Task requirements: Copy the passage on film decay word for word, starting at the words "One of my most" and stopping after "the NYT piece.".

One of my most memorable movie moments was when at the climactic point of a screening of Jean Cocteau's 1946 black & white version of Beauty and the Beast, just as the Jean Marais' Beast's face was filling the screen (presumably from Beauty's POV) the film got stuck in the projector's gate, and the image froze, contorted, melted and finally burnt away. It may have only taken a couple of seconds but the sequence is etched on my mind. Thanks to the Sydney University Film Group for making it possible in 1970!

"Decasia": The Beauty of Film Decay [Slashdot] points to a story in the NYT "about 'Decasia,' a film created entirely from deteriorating nitrate film footage. Ya can't beat analog for interesting disintegration." Quotes are from the NYT piece.


a still from the Decasia site

"''Decasia,'' was fashioned entirely out of snippets of severely distressed and heart-rendingly decomposed nitrate film stock: decades-old footage, taken from archives all around the country -- and at the last possible moment... -- but who knew the stuff was so beautiful? Who knew that decay itself -- artfully marshaled, braided, scored and sustained -- could provoke such transports of sublime reverie amid such pangs of wistful sorrow?"

"a procession of camels making their slow way across a desert horizon. Nuns leading their young wards through a mission colonnade. A man rescued from drowning. A grown woman being dunked into a river for baptism. A crouching Central Asian man, spinning wool. A hand-driven Ferris wheel, somewhere in India. And a merry-go-round. A Luna Park rocket car exploding out of disintegrating chaos. A hag pointing a threatening finger at an appalled judge, and then turning back to us, metamorphosing into sheerest monstrosity. Lovers, melting into embraces that are themselves melting and coming undone"

The data:
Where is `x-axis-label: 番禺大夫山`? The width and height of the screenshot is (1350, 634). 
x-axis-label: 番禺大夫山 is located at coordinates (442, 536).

Task response:
One of my most memorable movie moments was when at the climactic point of a screening of Jean Cocteau's 1946 black & white version of Beauty and the Beast, just as the Jean Marais' Beast's face was filling the screen (presumably from Beauty's POV) the film got stuck in the projector's gate, and the image froze, contorted, melted and finally burnt away. It may have only taken a couple of seconds but the sequence is etched on my mind. Thanks to the Sydney University Film Group for making it possible in 1970!

"Decasia": The Beauty of Film Decay [Slashdot] points to a story in the NYT "about 'Decasia,' a film created entirely from deteriorating nitrate film footage. Ya can't beat analog for interesting disintegration." Quotes are from the NYT piece.